Try it
In these entries, tally the lines where "website" occurs. Respond with only the count.

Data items
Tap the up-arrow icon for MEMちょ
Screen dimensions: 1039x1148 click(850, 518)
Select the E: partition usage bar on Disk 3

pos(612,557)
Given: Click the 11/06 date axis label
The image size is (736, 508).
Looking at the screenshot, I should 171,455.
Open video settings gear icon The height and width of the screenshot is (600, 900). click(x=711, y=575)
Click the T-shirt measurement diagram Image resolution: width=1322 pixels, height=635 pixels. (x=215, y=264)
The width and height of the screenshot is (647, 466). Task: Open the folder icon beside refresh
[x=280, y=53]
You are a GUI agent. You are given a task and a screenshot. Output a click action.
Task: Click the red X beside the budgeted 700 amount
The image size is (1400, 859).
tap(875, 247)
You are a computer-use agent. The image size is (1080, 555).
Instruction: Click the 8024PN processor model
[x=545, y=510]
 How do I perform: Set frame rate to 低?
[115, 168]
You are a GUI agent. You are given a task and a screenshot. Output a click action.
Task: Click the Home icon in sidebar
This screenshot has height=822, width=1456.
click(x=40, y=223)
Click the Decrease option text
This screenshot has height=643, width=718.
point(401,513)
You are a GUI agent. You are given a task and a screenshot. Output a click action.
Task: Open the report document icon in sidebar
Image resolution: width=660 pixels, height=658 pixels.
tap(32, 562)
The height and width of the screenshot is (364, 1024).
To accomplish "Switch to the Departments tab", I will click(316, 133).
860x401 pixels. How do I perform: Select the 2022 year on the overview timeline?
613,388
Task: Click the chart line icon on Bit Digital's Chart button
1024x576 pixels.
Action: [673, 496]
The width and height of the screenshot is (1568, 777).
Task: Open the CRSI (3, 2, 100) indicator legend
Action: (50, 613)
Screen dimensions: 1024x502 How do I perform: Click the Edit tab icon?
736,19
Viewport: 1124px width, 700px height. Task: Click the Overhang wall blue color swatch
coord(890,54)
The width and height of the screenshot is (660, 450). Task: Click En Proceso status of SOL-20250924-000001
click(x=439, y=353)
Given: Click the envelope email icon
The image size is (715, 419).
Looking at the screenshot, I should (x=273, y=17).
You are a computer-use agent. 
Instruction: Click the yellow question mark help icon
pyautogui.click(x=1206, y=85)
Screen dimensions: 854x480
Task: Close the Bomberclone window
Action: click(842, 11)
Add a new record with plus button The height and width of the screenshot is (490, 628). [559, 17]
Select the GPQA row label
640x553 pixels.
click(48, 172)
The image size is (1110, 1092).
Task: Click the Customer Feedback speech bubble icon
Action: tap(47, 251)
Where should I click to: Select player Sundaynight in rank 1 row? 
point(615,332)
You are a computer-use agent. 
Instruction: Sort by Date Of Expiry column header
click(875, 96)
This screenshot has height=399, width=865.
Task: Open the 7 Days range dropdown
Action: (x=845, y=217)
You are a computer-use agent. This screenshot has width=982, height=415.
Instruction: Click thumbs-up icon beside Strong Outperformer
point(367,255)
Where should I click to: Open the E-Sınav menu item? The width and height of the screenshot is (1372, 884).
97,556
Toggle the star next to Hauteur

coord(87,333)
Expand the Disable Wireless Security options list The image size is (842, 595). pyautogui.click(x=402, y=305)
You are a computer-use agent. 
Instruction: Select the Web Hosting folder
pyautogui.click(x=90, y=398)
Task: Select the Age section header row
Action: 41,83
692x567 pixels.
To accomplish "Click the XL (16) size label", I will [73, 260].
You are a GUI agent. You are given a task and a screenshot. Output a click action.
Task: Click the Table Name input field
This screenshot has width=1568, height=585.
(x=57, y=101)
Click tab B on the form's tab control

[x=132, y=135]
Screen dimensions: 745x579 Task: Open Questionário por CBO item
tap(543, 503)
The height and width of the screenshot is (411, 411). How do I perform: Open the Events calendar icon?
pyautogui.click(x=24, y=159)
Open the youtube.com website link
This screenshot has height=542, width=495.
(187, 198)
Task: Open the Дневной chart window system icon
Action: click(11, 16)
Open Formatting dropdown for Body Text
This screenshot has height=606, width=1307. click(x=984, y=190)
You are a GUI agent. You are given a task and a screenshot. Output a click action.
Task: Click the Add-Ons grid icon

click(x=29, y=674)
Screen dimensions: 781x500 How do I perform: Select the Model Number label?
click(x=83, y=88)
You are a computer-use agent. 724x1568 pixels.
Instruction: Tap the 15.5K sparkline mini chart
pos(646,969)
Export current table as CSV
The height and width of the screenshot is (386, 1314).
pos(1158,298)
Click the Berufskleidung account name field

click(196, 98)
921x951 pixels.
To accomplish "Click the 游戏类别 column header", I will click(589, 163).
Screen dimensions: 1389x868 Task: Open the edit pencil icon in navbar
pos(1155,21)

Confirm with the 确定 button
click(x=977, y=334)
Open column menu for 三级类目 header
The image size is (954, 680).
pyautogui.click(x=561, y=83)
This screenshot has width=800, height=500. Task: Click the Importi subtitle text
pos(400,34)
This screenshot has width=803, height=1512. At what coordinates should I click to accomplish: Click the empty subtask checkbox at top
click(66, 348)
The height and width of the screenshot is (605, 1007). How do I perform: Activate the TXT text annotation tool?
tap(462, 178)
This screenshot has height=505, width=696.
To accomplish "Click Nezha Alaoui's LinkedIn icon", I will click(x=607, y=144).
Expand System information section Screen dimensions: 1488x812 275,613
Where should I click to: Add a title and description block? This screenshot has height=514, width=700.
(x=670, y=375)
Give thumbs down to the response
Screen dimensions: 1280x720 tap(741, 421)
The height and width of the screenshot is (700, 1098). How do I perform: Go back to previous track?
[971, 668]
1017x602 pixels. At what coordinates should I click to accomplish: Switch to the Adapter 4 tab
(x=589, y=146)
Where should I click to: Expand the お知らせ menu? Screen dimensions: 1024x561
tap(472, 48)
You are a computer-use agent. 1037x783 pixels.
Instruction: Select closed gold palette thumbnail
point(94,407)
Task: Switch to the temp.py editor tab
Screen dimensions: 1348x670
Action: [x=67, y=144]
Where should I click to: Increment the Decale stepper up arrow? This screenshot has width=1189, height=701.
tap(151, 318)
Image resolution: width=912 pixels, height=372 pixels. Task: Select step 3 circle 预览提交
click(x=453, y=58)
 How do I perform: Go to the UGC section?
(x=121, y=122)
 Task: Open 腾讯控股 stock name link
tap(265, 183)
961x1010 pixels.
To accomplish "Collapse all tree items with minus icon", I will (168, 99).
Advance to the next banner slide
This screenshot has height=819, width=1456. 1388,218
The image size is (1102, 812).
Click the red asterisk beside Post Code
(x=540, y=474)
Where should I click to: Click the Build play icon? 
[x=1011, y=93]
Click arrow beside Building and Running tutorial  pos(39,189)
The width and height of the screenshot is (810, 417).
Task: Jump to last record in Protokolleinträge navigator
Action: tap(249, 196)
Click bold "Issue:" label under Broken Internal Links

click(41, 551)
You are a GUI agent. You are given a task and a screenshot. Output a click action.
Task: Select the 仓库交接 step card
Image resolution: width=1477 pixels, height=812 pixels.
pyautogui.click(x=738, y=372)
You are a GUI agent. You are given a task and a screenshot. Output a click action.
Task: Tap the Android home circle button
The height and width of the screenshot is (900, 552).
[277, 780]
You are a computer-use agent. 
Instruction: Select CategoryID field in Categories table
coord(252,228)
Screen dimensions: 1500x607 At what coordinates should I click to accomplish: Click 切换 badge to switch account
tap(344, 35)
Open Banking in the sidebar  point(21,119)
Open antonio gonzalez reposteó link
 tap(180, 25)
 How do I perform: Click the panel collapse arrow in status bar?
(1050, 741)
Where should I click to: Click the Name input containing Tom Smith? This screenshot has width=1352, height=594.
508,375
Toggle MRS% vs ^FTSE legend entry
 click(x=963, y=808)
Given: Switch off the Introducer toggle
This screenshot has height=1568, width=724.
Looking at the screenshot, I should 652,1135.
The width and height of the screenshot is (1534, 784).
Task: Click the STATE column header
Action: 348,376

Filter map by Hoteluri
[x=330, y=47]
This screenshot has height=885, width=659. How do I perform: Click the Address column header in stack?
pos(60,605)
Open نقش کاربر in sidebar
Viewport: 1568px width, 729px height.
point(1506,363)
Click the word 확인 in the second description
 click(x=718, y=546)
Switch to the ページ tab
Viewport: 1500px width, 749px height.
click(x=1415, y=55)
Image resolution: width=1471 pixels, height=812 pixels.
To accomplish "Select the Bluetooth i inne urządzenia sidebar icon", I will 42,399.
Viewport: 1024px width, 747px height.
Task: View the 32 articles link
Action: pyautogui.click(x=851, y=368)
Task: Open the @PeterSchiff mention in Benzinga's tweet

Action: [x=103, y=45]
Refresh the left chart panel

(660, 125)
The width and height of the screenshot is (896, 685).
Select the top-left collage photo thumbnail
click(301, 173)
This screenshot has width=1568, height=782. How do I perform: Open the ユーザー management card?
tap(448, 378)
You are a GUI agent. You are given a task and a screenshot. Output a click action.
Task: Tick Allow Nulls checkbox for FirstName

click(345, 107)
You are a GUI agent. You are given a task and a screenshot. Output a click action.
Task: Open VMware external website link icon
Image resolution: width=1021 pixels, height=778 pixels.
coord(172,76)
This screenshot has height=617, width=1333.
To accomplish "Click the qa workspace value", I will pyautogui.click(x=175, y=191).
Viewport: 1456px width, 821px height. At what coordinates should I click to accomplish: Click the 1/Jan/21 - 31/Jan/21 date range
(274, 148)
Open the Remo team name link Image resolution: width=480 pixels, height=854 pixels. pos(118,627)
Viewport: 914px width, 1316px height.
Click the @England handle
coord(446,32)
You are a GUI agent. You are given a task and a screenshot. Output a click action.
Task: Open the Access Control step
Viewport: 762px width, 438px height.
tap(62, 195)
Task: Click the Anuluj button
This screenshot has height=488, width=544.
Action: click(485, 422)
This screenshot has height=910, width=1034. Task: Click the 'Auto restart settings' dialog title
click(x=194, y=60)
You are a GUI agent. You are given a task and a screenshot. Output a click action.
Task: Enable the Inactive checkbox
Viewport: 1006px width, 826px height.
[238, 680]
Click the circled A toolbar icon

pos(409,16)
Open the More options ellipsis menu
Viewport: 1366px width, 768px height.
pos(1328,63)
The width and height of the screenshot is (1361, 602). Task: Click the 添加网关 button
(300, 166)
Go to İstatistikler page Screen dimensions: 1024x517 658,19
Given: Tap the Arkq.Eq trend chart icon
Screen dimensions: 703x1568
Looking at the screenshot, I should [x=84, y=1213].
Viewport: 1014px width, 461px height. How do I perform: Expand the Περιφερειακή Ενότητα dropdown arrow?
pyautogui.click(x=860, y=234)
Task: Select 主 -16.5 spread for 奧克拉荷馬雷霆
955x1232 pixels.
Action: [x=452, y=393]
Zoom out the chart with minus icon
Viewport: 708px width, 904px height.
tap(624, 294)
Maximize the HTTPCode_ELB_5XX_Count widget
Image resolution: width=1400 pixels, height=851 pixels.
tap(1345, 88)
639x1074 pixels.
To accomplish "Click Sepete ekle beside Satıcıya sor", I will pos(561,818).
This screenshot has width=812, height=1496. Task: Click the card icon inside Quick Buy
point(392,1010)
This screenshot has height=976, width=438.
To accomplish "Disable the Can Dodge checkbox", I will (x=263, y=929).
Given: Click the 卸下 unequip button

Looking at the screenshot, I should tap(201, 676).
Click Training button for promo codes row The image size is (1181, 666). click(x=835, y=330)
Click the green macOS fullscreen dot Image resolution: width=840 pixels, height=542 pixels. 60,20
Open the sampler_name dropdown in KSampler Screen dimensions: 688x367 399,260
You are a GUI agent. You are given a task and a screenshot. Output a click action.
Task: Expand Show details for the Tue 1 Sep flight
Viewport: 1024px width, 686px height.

Exercise solution
2